Saved entries:
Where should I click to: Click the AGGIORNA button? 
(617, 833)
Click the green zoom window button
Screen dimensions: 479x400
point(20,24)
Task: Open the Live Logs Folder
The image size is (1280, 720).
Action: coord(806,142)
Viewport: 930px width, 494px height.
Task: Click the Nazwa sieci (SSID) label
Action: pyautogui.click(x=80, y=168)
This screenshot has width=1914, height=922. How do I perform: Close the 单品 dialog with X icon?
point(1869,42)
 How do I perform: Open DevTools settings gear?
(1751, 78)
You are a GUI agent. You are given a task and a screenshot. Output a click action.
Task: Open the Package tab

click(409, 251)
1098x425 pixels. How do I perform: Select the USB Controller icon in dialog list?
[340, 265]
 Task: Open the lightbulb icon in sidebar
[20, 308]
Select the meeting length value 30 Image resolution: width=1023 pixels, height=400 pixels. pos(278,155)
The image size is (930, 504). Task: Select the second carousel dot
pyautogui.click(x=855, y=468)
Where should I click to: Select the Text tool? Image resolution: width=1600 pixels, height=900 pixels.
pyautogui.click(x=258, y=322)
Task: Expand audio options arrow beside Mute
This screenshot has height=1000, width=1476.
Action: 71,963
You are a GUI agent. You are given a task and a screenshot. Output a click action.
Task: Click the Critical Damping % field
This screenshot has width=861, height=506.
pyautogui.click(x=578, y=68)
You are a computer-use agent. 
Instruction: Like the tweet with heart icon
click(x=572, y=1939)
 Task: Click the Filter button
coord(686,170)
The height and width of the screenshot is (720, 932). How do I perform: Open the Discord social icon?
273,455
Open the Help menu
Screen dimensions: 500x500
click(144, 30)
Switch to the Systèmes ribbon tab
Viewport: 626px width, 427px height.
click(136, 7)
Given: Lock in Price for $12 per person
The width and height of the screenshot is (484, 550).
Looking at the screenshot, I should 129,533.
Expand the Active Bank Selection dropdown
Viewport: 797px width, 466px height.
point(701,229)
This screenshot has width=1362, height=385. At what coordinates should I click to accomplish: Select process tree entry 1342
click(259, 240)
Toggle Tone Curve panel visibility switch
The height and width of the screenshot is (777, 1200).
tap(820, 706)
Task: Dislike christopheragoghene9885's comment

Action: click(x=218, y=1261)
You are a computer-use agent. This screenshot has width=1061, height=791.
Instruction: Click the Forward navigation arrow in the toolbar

# Work instructions:
You are asked to transcribe the complete data exactly.

# Result of this task:
Where should I click to: Click the AGGIORNA button? 
(617, 833)
Click the green zoom window button
Screen dimensions: 479x400
point(20,24)
Task: Open the Live Logs Folder
The image size is (1280, 720).
Action: coord(806,142)
Viewport: 930px width, 494px height.
Task: Click the Nazwa sieci (SSID) label
Action: pyautogui.click(x=80, y=168)
This screenshot has width=1914, height=922. How do I perform: Close the 单品 dialog with X icon?
point(1869,42)
 How do I perform: Open DevTools settings gear?
(1751, 78)
You are a GUI agent. You are given a task and a screenshot. Output a click action.
Task: Open the Package tab

click(409, 251)
1098x425 pixels. How do I perform: Select the USB Controller icon in dialog list?
[340, 265]
 Task: Open the lightbulb icon in sidebar
[20, 308]
Select the meeting length value 30 Image resolution: width=1023 pixels, height=400 pixels. pos(278,155)
The image size is (930, 504). Task: Select the second carousel dot
pyautogui.click(x=855, y=468)
Where should I click to: Select the Text tool? Image resolution: width=1600 pixels, height=900 pixels.
pyautogui.click(x=258, y=322)
Task: Expand audio options arrow beside Mute
This screenshot has height=1000, width=1476.
Action: 71,963
You are a GUI agent. You are given a task and a screenshot. Output a click action.
Task: Click the Critical Damping % field
This screenshot has width=861, height=506.
pyautogui.click(x=578, y=68)
You are a computer-use agent. 
Instruction: Like the tweet with heart icon
click(x=572, y=1939)
 Task: Click the Filter button
coord(686,170)
The height and width of the screenshot is (720, 932). How do I perform: Open the Discord social icon?
273,455
Open the Help menu
Screen dimensions: 500x500
click(144, 30)
Switch to the Systèmes ribbon tab
Viewport: 626px width, 427px height.
click(136, 7)
Given: Lock in Price for $12 per person
The width and height of the screenshot is (484, 550).
Looking at the screenshot, I should 129,533.
Expand the Active Bank Selection dropdown
Viewport: 797px width, 466px height.
point(701,229)
This screenshot has width=1362, height=385. At what coordinates should I click to accomplish: Select process tree entry 1342
click(259, 240)
Toggle Tone Curve panel visibility switch
The height and width of the screenshot is (777, 1200).
tap(820, 706)
Task: Dislike christopheragoghene9885's comment

Action: click(x=218, y=1261)
You are a computer-use agent. This screenshot has width=1061, height=791.
Instruction: Click the Forward navigation arrow in the toolbar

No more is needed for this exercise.